Records to use Start Marker
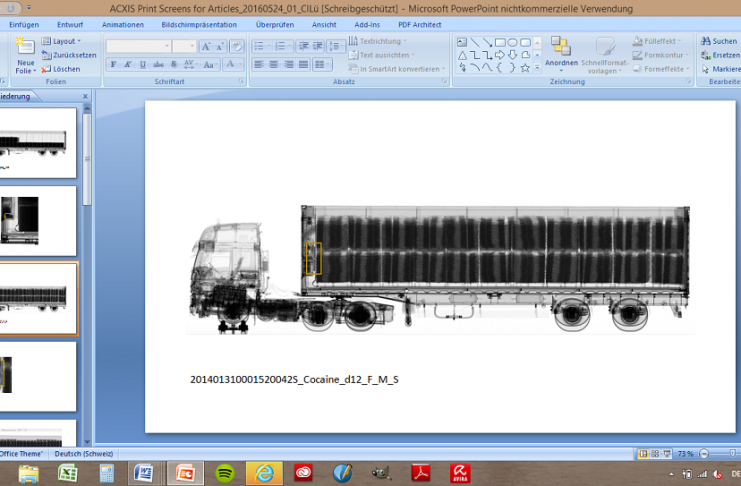Toggle bold formatting (F)
The image size is (741, 486).
click(x=113, y=64)
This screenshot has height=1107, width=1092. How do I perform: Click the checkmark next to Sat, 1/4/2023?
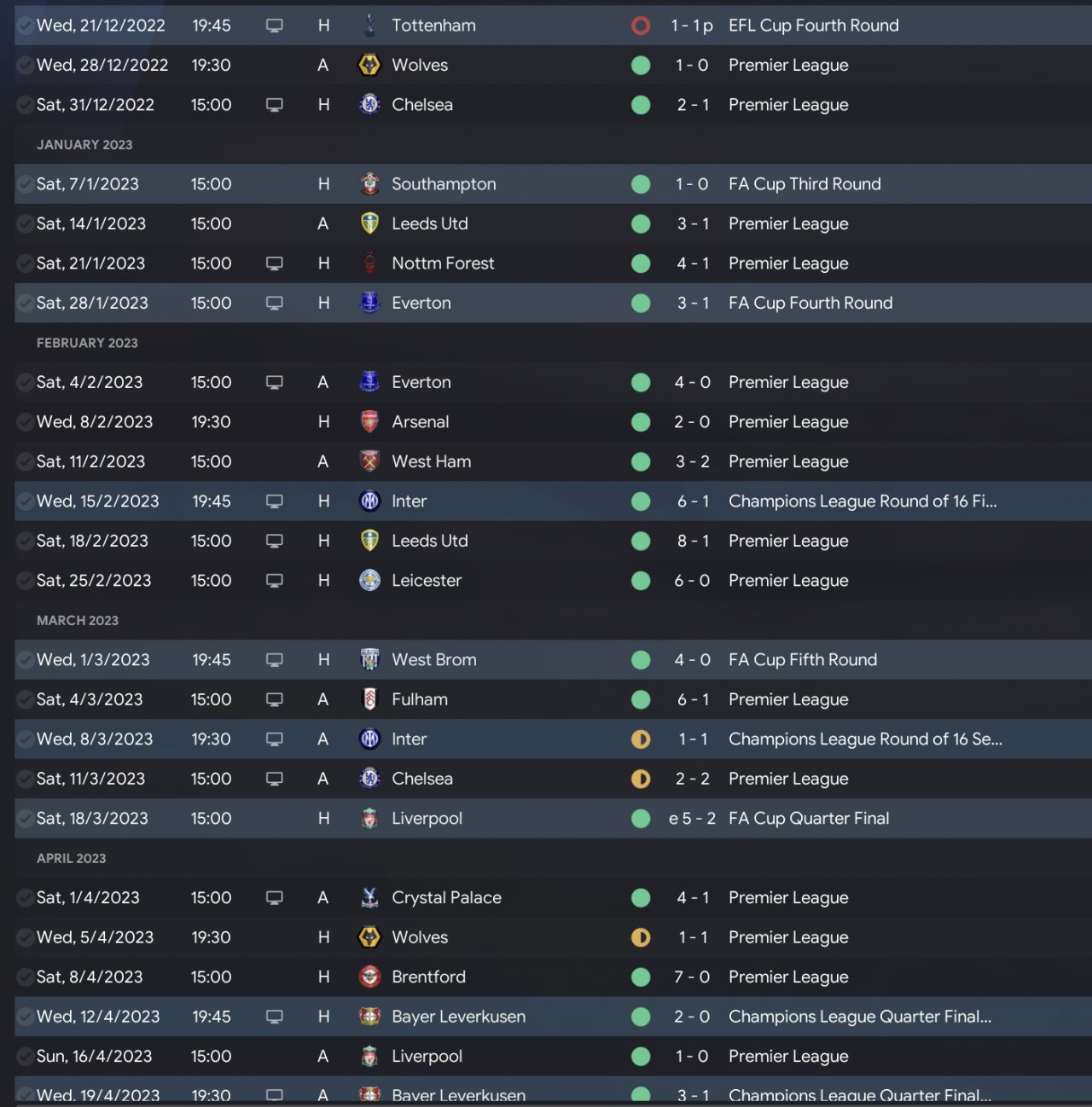[x=26, y=898]
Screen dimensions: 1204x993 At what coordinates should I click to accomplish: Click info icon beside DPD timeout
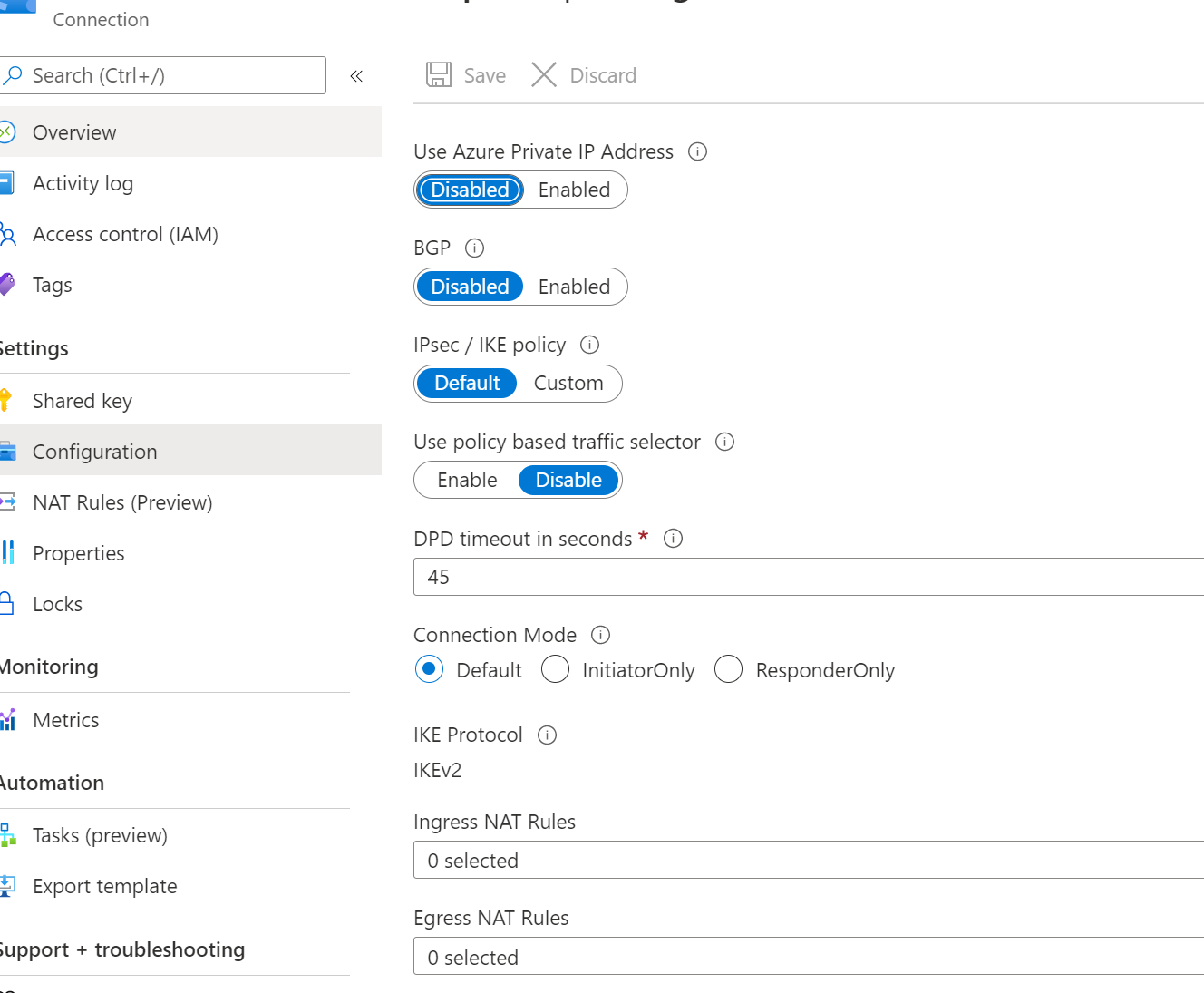(673, 539)
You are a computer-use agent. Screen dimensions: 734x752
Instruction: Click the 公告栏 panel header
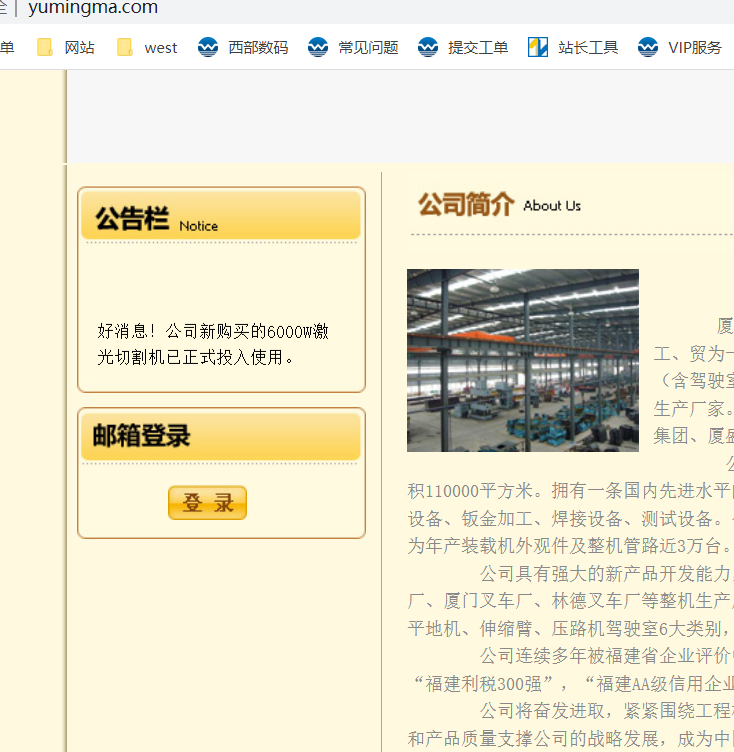132,218
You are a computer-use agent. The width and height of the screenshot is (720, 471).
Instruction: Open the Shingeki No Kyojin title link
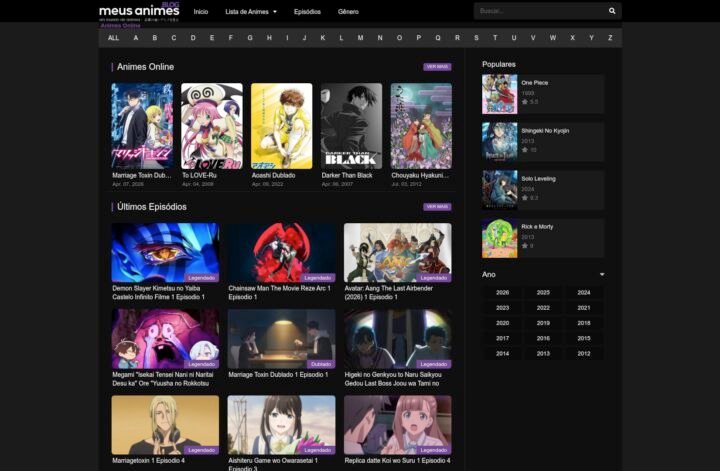543,131
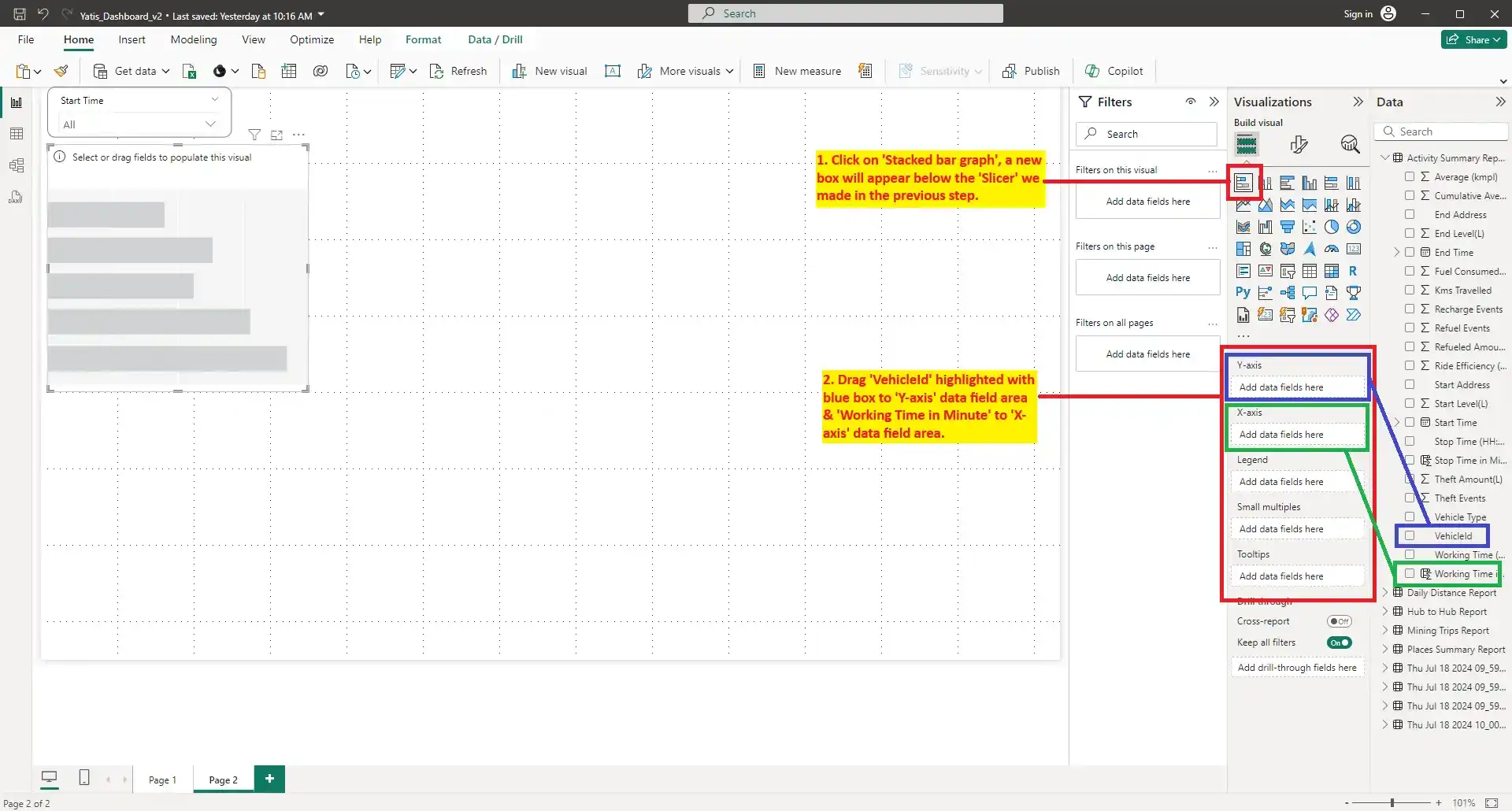Screen dimensions: 1512x811
Task: Open Focus mode on the selected visual
Action: pyautogui.click(x=276, y=135)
Records to use End Marker
Task item ▸ Your answer should be a single number: the count of lines in the listing that contain the word "computer".

Response box ▸ 2